Putting Food By - Janet Greene [14]
Sea salt is produced in both food-grade and non-food-grade forms. The food-grade sea salts sold in supermarkets and gourmet food stores are expensive compared with regular table/canning, pickling salt, but are used because they contain minerals from sea water, which give them distinctive flavors. Sea salt is available both granulated and as coarse crystals, which are ground in a hand-mill at the table. Its mineral content can affect the color of preserved foods and therefore it should not be used in any type of home preserving.
Solar salt sometimes is referred to as “sea salt,” but it is not food-grade, is not labeled food-grade, and has never been promoted by its manufacturers as food-grade. Instead, this salt is produced mainly for use in water-softening systems, and its coarse, rather soft pellets are discolored by the organic residues of dead aquatic life. It is called “solar” because it is evaporated in open ponds; among the sources of it in North America are the Great Salt Lake, San Francisco Bay, Baja California around the Sea of Cortez, and Great Anagua in the Bahamas (legendary Turks Island salt comes from this chain of islands in the Caribbean).

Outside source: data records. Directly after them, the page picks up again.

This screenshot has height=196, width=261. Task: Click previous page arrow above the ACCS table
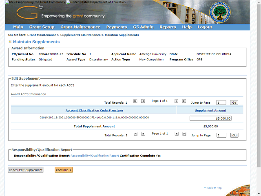tap(143, 101)
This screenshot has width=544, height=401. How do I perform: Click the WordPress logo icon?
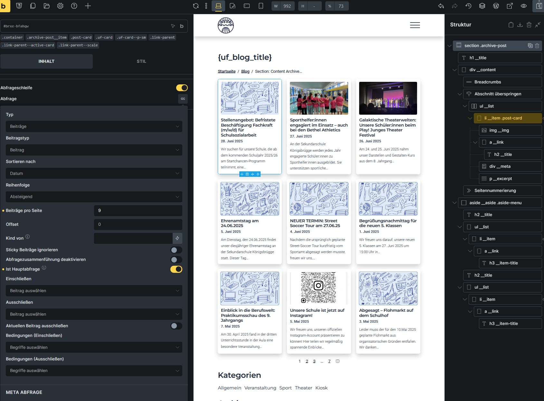click(496, 6)
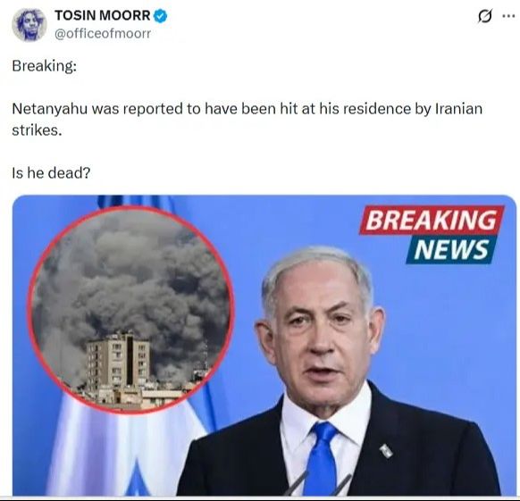Click the circular smoke inset photo

point(130,309)
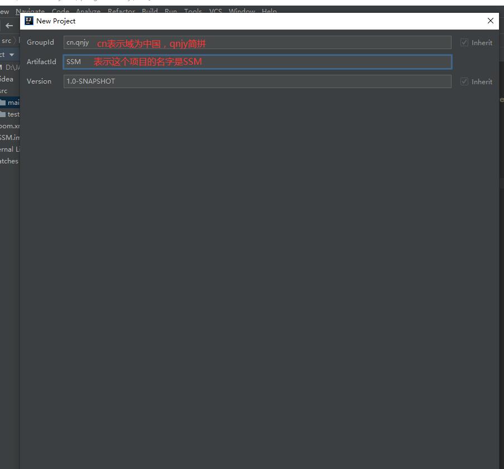Select the test folder icon in tree
Viewport: 504px width, 469px height.
pos(3,114)
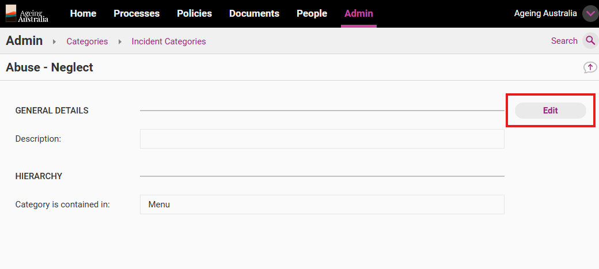Click the Ageing Australia logo
Screen dimensions: 599x269
[27, 13]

Triple Warning: never use (1) solar sea salt in curing, especially in curing meat and similar low-acid foods—not food-grade, it contains substances that interact with protein to cause spoilage. Never use (2) halite salt, or “rock salt,” the sort used to clear ice from walkways and freeze ice cream. It is not food-grade, and therefore could contaminate the food it was supposed to protect. Finally never use (3) a salt substitute as a seasoning in preparing food that is going to be heat-processed—it can have an unpleasant aftertaste from canning or even just cooking.
Brining
Brine is salt dissolved in liquid, and for the purposes of this book there are two kinds of brine. One comes from adding pure pickling salt proportionate to the volume of water. The other is the solution that results when dry salt is added to plant or animal material to draw out the juices from the tissues, and the salt combines with the juices.

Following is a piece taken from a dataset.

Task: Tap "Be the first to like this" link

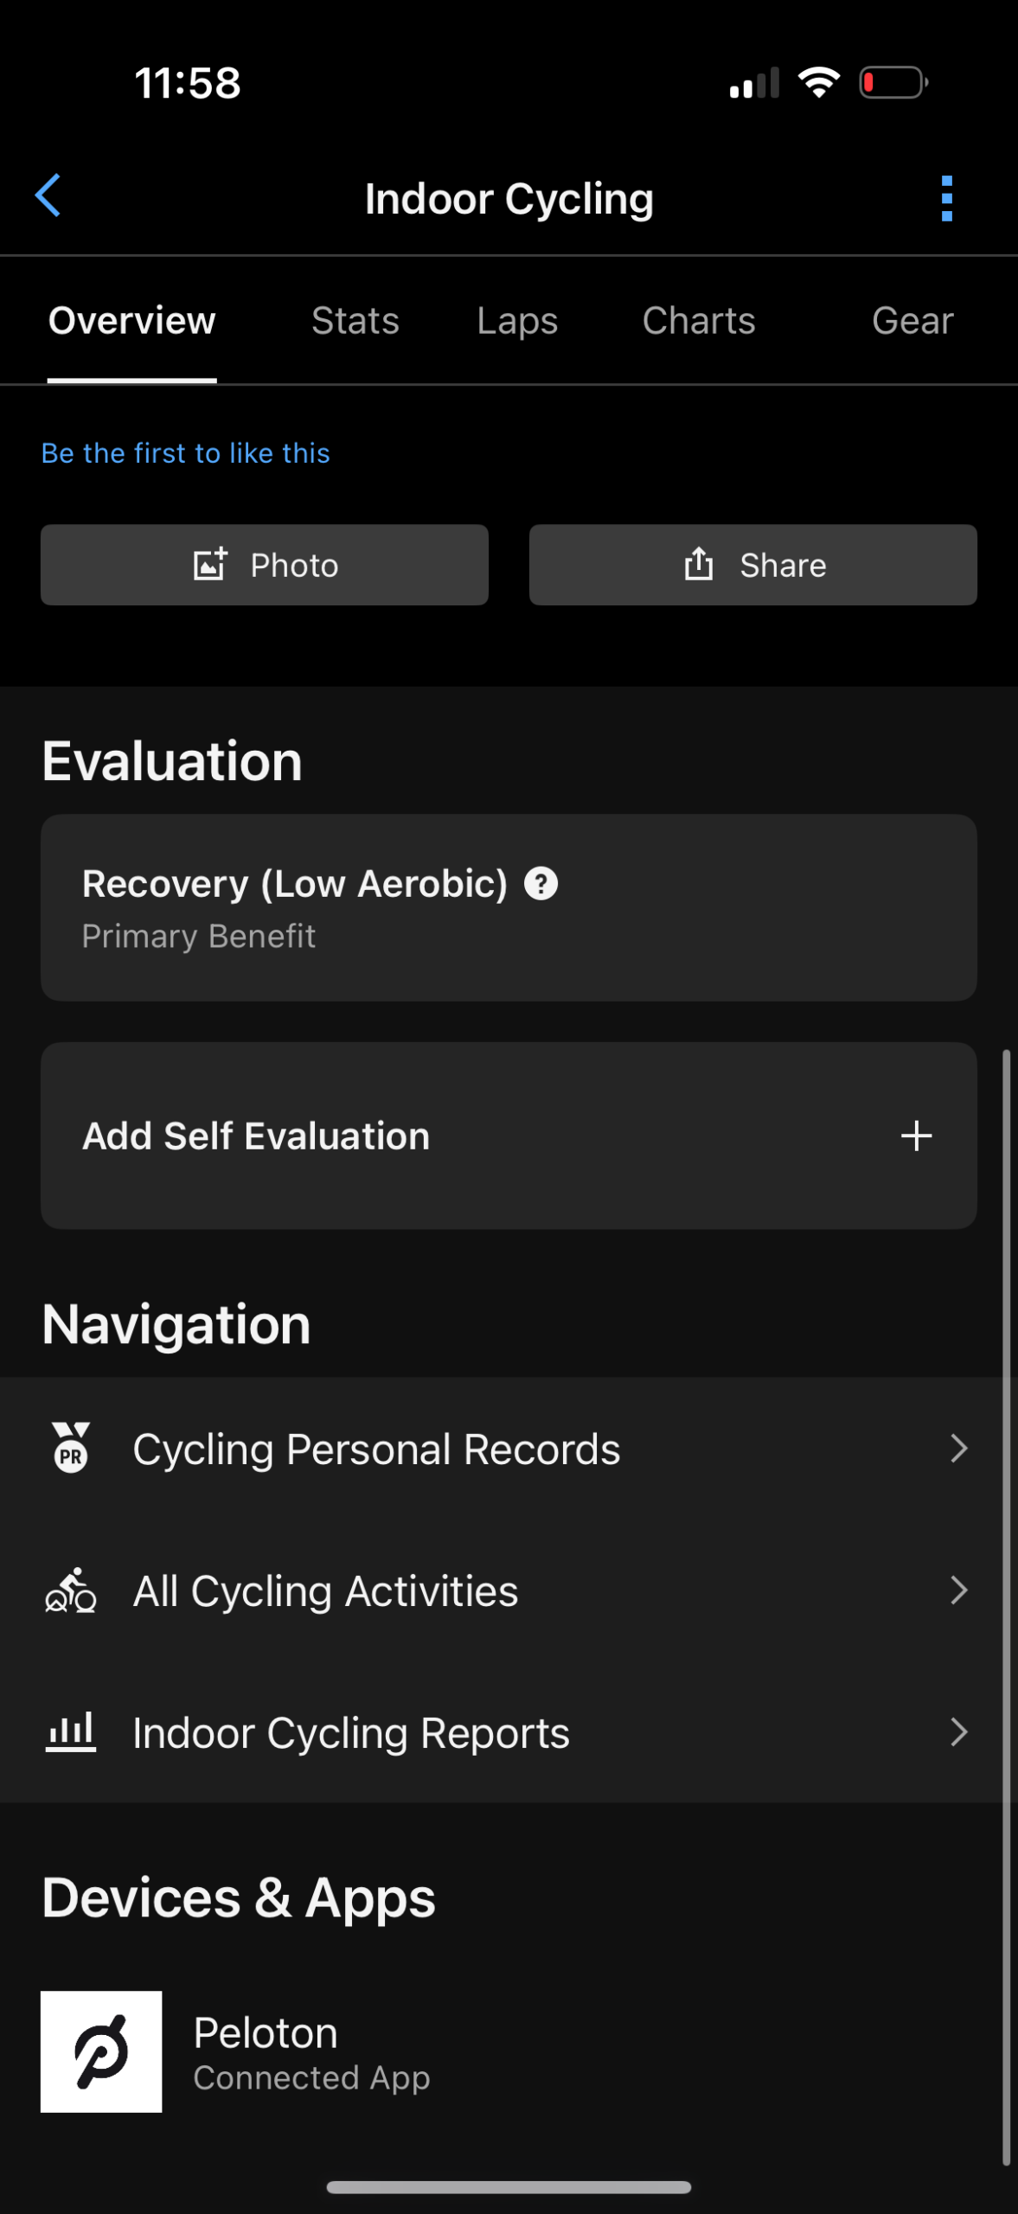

When we describe brine as being of a certain percent, we are referring to the proportion of weight of salt to the volume of liquid—NOT to the sophisticated salinometer/salometer reading used in laboratories or in industry (and occasionally confused in some bulletins with the simple weight/ volume rule of thumb that is adequate for use in putting food by at home). Which is: 1 part of salt to 19 parts of water (totaling 20 parts) = 5 percent, allows some benign fermentation; 1 part of salt to 9 parts of water (totaling 10) = 10 percent, the strongest solution generally used in pickling at home, prevents the growth of most bacteria.
Brine of 2½ percent actually encourages benign fermentation; brine of 20 percent controls the growth of even salt-tolerant bacteria (see Chapter 20).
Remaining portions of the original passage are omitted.